Perhaps without it, Glen Rice Jr. wouldn’t be at the NBA draft combine in Chicago this weekend, performing for scouts and team executives.

“It takes that sometimes to snap them out of that wrong road they’re taking,” the elder Rice said Thursday. “Now that it did happen, you thank God that, OK, he was able to realize that.”

Since getting dismissed from the team in March 2012 by coach Brian Gregory following a charge of permitting unlawful operation of a vehicle related to a shooting incident outside an Atlanta nightclub, Rice has turned his life’s course. Rice, a Walton High grad, is at the combine on the heels of a dominant performance in the NBA Development League postseason. Rice led his Rio Grande Valley Vipers team to the league championship by averaging 25.0 points, 9.5 rebounds and 4.3 assists per game in the playoff run.

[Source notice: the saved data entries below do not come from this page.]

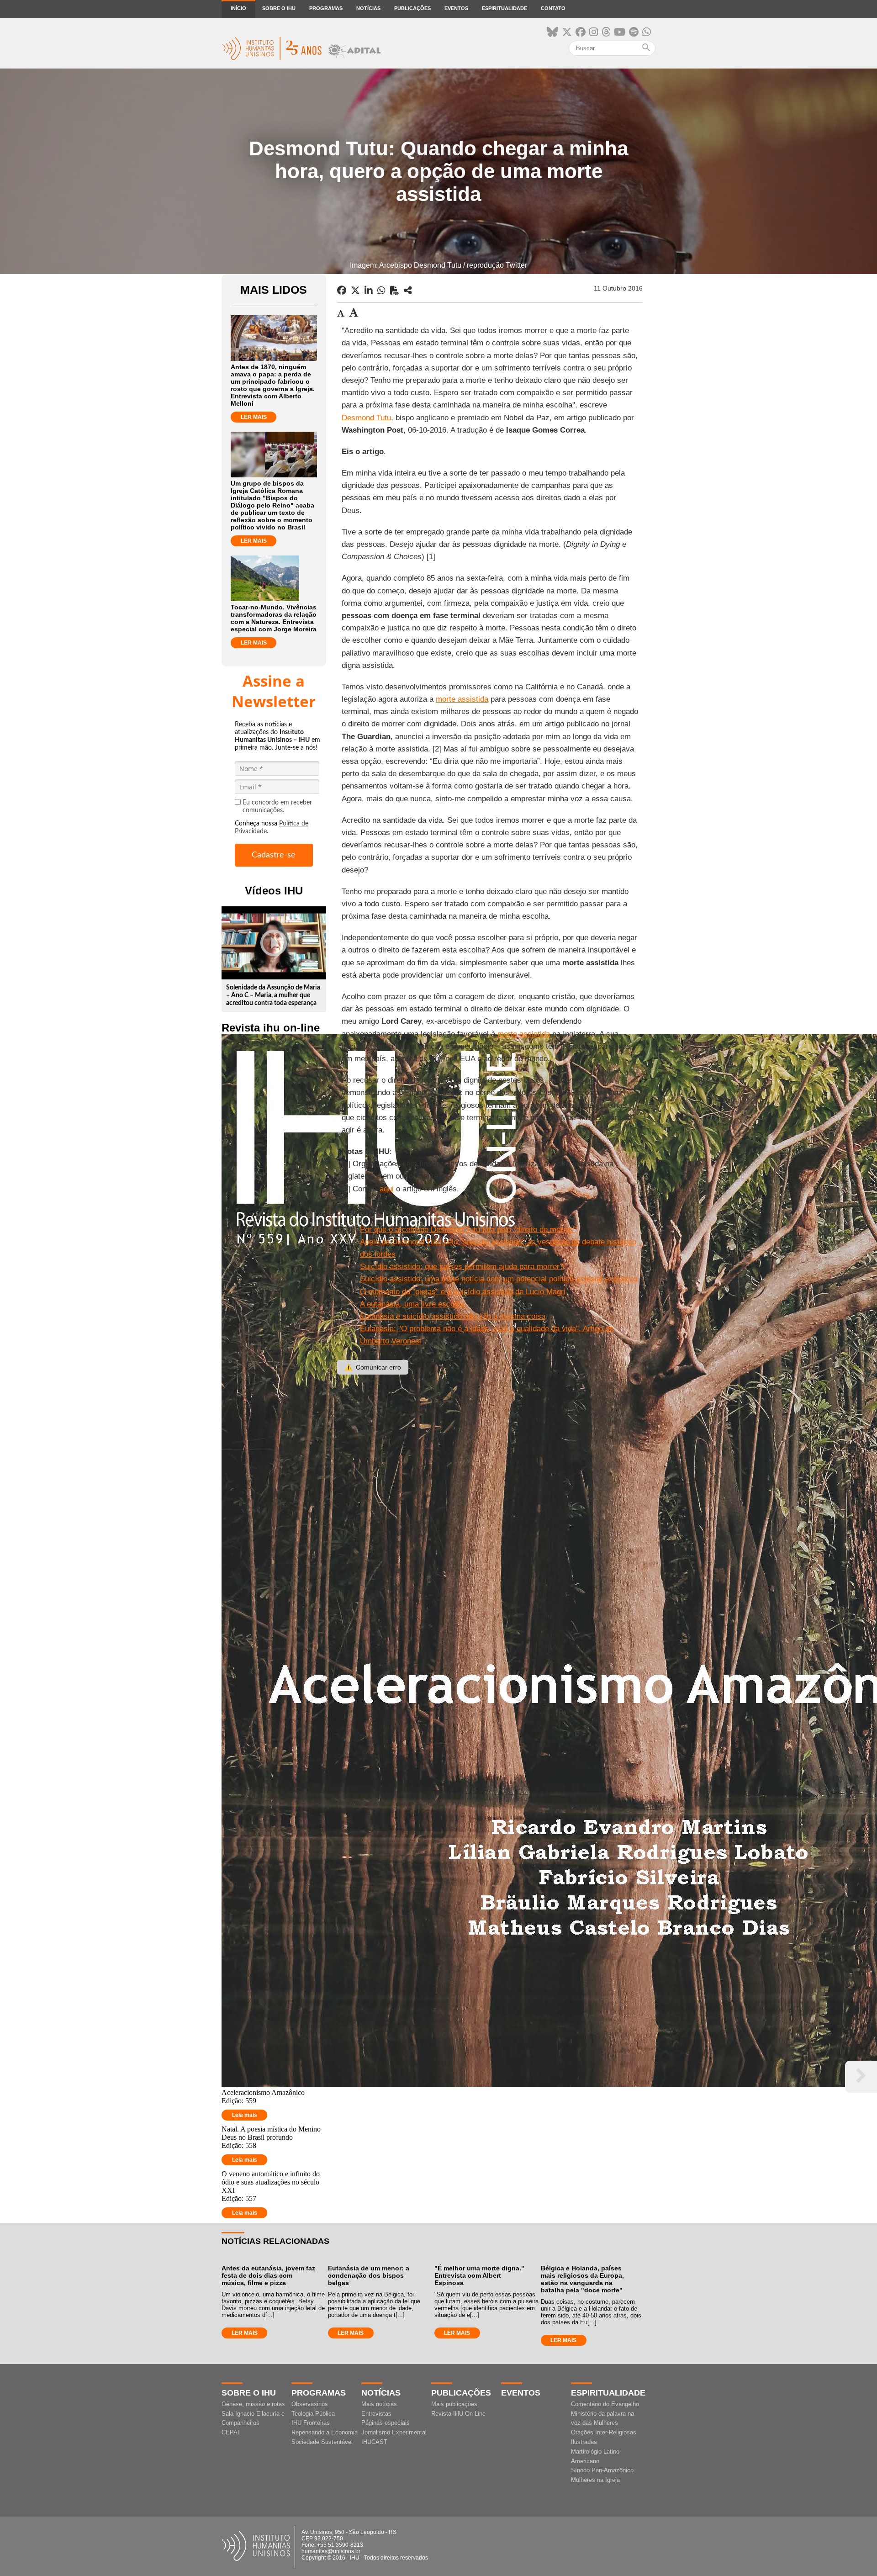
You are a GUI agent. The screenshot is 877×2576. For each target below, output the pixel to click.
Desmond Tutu (366, 417)
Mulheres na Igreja (595, 2479)
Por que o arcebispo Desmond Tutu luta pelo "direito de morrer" (468, 1229)
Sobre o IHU (279, 8)
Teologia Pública (313, 2413)
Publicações (412, 8)
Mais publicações (454, 2404)
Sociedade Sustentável (322, 2441)
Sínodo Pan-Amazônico (602, 2470)
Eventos (456, 8)
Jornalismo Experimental (394, 2432)
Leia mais (244, 2115)
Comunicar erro (372, 1367)
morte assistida (462, 699)
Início (238, 8)
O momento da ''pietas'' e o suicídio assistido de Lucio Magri (462, 1291)
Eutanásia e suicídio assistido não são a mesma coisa (452, 1316)
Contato (553, 8)
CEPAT (231, 2432)
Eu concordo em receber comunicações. (277, 806)
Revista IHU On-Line (458, 2413)
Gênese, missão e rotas (253, 2404)
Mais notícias (379, 2404)
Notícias (368, 8)
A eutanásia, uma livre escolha (412, 1304)
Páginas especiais (385, 2422)
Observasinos (309, 2404)
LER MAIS (254, 417)
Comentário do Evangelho (605, 2404)
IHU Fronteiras (310, 2422)
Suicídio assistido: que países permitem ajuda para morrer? (462, 1266)
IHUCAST (374, 2441)
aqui (387, 1189)
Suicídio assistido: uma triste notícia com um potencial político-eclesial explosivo (498, 1279)
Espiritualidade (504, 8)
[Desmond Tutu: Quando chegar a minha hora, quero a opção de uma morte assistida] (408, 291)
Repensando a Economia (324, 2432)
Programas (326, 8)
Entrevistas (376, 2413)
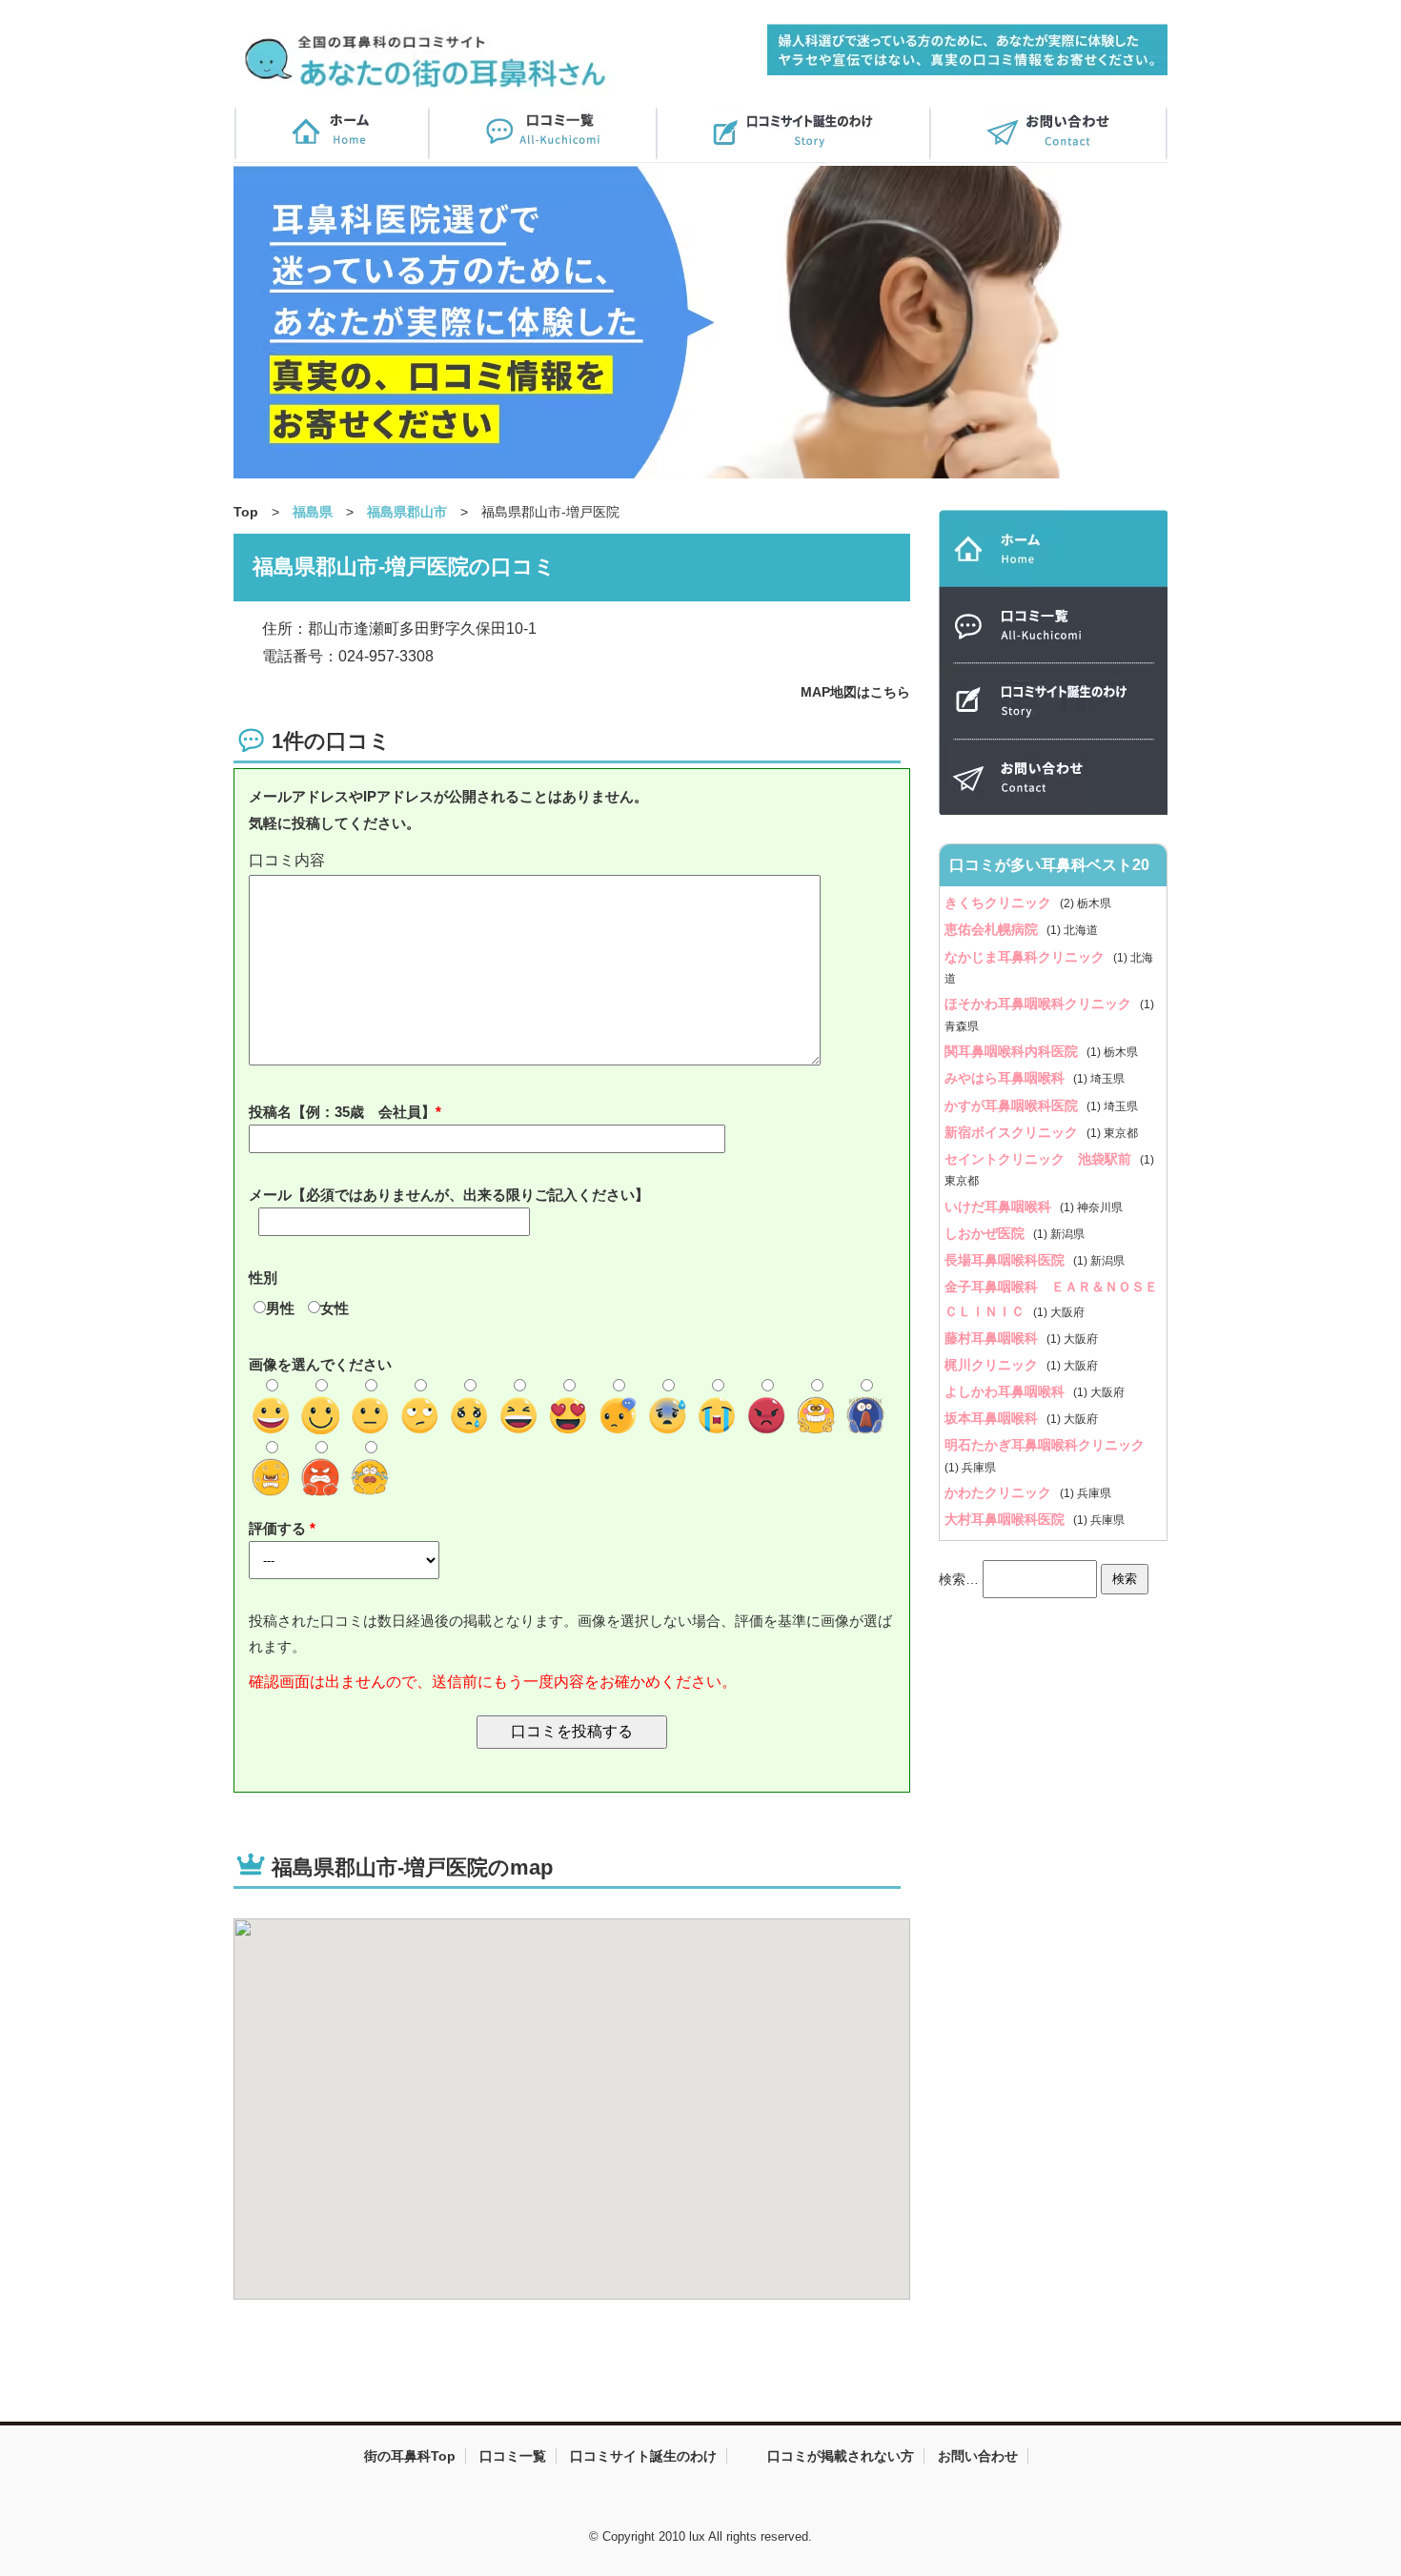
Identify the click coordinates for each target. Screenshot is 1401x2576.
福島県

The immature youth who butted heads with Gregory and his predecessor Paul Hewitt, and was suspended by both, appears to have developed into a young man who has accepted responsibility for his behavior and is trying to make amends.

“Everybody makes mistakes,” Rice told NBA.com recently. “I made mine. The most important thing was to own it, accept it, and try to learn from it. Which I have. I’m ready to move forward. Whoever said, ‘What doesn’t kill you makes you stronger’ knew what they were talking about. I feel like that’s what’s happened to me.”

It has not been a rosy path. With only one year of eligibility remaining after his tempestuous three-year career at Tech, transfer options did not throw themselves at Rice. He ultimately decided to join the D-League, where he lasted until the fourth round in the November draft. He played with no NBA affiliation.

At first, he played sporadically, coming off the bench for the first half of the season. Having teammates get called up to the NBA finally opened a spot. He seized it, scoring 35 points in his first start and averaging 17.7 points per game for the final 25 games of the season before putting his imprint on the playoffs. His father continually reminded him that he was a good player, but he had to show it.

In the finals, when he scored 58 points in two games, “I tell you, he took it beyond good,” the elder Rice said.

Rice, 6-foot-6 and 198 pounds, likely projects as a shooting guard. ESPN draft expert Chad Ford pegged him as the No. 18 prospect in the draft. NBA scouting director Ryan Blake said he expected several teams to bring him in for individual workouts and interviews before the June 27 draft.

“He’s a very good athlete and he’s a good shooter, and when you can combine those two with some added intangibles, as an active defender, as a rebounder, you become valuable,” Blake said.

He has a supporter in the coach who sent him packing from Tech a year ago. Despite the rocky relationship, Rice continued to visit the basketball offices after being removed from the team. Gregory even met with him after the dismissal to ask him to keep up his studies, since the team’s academic progress rate would be impacted if he left with a GPA below 2.6. Rice complied.

“I really think he’s made a really good turn in terms of some of the stuff that he’s done this year, so I’m happy for him,” Gregory said. “I hope everything works out for him and he gets an opportunity.”